[Dataset excerpts]
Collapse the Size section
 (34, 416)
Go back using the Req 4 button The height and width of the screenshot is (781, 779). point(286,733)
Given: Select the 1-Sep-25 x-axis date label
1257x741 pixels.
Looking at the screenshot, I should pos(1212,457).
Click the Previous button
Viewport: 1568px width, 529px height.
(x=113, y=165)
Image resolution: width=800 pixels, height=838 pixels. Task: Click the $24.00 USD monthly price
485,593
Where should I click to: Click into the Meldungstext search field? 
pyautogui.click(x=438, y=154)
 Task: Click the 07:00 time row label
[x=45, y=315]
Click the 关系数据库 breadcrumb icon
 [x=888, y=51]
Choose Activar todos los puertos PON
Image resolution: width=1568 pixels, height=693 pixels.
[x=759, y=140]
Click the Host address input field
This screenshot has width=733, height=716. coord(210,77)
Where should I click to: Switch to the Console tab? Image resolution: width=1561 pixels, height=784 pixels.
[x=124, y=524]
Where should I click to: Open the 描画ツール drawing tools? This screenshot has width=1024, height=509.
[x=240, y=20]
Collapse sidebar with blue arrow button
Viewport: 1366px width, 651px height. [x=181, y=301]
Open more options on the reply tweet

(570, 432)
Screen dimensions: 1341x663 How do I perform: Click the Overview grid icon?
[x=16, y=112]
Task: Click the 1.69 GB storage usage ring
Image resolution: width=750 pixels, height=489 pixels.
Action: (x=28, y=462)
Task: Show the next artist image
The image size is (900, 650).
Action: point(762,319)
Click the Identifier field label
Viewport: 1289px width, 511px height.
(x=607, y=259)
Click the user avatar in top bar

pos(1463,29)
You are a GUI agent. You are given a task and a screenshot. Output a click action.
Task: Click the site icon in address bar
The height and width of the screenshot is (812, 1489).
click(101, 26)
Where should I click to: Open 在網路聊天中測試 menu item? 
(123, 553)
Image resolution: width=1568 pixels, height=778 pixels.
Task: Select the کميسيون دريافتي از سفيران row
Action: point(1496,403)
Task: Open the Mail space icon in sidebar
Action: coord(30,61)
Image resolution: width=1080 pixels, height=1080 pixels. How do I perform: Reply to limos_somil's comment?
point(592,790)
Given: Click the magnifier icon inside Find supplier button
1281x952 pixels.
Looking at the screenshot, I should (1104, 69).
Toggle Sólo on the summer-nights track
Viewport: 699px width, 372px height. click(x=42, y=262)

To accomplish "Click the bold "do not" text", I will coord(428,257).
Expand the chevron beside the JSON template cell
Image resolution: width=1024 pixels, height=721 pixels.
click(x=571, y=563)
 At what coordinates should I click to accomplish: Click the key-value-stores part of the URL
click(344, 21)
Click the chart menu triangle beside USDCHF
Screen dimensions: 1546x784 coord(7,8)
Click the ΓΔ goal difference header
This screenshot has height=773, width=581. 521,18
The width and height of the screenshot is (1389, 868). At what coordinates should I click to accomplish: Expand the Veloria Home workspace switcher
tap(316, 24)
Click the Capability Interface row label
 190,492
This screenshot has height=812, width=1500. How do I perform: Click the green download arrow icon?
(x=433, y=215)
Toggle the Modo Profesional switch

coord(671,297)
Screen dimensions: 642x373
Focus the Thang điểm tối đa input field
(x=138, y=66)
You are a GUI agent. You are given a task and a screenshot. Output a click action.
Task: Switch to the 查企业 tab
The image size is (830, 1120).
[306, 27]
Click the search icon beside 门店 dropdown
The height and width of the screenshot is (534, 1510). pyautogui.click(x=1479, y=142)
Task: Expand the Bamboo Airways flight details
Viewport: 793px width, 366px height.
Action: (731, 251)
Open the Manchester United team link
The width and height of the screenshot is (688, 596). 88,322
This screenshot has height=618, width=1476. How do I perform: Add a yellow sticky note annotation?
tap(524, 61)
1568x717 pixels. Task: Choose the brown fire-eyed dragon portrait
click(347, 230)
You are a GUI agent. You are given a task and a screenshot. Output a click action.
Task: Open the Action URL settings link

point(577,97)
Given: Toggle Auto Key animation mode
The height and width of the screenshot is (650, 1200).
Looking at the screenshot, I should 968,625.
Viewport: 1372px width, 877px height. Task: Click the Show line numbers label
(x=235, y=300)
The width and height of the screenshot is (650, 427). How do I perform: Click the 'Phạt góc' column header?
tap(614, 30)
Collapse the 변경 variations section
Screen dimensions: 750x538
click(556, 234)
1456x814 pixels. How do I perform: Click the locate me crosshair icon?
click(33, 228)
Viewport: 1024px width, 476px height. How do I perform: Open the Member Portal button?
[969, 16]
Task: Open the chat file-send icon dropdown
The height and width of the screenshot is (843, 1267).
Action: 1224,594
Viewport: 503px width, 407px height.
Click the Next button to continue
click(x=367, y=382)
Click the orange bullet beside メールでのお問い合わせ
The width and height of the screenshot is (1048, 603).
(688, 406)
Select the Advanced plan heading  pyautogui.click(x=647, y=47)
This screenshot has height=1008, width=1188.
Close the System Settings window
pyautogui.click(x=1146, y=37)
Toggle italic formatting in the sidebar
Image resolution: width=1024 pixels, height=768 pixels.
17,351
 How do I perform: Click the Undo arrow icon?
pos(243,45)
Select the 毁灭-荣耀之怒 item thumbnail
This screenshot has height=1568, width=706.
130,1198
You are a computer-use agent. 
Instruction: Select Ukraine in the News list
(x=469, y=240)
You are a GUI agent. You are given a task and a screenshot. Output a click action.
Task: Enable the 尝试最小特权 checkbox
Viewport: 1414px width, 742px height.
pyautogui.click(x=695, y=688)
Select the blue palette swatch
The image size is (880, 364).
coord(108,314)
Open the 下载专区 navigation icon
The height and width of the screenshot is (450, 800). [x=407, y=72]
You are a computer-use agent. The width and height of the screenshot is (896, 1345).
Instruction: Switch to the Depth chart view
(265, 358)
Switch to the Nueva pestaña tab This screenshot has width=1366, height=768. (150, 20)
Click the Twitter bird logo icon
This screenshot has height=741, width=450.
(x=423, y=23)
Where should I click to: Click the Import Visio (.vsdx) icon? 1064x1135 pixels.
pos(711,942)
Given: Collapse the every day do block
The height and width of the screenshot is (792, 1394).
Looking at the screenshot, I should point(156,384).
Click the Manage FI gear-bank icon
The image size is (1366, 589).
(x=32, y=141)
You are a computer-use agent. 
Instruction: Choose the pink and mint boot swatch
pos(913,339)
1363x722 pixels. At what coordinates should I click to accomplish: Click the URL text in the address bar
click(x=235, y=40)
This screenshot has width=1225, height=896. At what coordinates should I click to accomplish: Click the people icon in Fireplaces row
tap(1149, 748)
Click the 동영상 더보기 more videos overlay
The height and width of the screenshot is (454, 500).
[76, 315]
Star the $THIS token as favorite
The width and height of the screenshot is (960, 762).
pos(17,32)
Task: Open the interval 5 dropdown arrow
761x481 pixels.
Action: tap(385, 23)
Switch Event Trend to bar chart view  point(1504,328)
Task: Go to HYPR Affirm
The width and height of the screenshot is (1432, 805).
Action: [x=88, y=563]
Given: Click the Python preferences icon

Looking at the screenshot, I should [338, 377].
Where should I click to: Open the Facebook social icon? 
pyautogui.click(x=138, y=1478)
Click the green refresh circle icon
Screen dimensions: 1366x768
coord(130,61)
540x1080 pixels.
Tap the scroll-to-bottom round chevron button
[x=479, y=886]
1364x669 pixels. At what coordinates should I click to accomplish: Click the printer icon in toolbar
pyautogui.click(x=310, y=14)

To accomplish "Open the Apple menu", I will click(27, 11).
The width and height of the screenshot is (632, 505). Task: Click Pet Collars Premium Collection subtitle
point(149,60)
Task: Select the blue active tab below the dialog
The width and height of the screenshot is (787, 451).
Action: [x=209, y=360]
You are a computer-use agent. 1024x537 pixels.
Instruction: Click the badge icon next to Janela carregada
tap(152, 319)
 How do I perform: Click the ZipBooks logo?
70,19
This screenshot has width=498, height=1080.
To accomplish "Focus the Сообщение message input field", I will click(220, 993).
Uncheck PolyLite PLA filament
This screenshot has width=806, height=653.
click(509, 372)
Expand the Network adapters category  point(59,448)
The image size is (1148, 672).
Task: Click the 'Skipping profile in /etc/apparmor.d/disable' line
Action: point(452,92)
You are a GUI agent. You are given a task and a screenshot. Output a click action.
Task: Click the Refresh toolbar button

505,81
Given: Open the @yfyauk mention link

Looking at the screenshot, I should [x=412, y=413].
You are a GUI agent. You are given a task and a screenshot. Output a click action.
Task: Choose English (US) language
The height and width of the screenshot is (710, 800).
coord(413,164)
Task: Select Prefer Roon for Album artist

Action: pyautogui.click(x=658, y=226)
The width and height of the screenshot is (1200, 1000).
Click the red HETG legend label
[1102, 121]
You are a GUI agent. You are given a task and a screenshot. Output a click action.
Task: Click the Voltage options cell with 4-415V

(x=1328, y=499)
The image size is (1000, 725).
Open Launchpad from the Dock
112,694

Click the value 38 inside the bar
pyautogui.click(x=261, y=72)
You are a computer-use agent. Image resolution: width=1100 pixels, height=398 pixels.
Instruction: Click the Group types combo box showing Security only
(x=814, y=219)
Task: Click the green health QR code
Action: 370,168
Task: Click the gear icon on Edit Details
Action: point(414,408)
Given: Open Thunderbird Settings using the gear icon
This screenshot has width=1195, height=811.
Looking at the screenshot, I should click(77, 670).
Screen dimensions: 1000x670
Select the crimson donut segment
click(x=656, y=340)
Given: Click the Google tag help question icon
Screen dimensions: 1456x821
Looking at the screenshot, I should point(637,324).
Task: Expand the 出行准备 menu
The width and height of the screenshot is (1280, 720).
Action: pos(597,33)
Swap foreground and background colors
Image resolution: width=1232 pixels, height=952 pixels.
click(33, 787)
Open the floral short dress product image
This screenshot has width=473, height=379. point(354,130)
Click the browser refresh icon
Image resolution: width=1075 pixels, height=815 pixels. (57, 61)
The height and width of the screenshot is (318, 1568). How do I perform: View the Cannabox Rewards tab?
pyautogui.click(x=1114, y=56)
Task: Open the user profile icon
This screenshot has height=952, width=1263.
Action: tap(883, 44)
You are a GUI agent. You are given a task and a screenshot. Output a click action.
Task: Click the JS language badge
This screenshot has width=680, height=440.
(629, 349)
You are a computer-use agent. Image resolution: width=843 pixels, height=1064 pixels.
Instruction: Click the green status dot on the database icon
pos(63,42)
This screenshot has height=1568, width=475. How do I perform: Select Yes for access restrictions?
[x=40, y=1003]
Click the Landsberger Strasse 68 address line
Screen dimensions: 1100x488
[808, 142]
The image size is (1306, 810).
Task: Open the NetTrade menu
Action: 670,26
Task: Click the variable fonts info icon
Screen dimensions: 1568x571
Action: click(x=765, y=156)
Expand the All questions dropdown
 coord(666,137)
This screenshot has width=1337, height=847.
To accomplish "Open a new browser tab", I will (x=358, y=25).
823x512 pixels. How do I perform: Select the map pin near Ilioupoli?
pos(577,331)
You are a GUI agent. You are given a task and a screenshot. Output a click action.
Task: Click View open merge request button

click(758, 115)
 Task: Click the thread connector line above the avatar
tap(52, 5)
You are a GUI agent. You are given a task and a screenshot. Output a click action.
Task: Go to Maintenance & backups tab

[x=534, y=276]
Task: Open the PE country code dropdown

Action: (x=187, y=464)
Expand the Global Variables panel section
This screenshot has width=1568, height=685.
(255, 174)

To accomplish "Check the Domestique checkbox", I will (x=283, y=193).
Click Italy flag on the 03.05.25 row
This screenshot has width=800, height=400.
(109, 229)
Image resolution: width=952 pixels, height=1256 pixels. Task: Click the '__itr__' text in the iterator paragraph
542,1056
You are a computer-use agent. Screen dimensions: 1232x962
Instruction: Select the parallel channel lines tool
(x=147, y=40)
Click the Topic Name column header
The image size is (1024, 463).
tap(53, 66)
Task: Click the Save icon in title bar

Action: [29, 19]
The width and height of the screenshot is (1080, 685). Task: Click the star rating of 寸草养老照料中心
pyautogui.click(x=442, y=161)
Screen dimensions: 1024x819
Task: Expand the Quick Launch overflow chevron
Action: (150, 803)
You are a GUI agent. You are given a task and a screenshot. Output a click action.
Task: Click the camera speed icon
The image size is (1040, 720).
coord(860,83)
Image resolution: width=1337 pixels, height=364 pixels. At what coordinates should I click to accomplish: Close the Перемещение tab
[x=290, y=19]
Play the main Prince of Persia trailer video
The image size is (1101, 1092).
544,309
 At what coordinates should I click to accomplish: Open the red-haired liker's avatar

**What to work on**. What you return must be an exact retyping of the lines above starting at the line with "Task: Click the Voltage" and ending at the line with "Given: Click the Google", and nothing besides.

**Expected output**.
Task: Click the Voltage options cell with 4-415V

(x=1328, y=499)
The image size is (1000, 725).
Open Launchpad from the Dock
112,694

Click the value 38 inside the bar
pyautogui.click(x=261, y=72)
You are a computer-use agent. Image resolution: width=1100 pixels, height=398 pixels.
Instruction: Click the Group types combo box showing Security only
(x=814, y=219)
Task: Click the green health QR code
Action: 370,168
Task: Click the gear icon on Edit Details
Action: point(414,408)
Given: Open Thunderbird Settings using the gear icon
This screenshot has width=1195, height=811.
Looking at the screenshot, I should click(77, 670).
Screen dimensions: 1000x670
Select the crimson donut segment
click(x=656, y=340)
Given: Click the Google tag help question icon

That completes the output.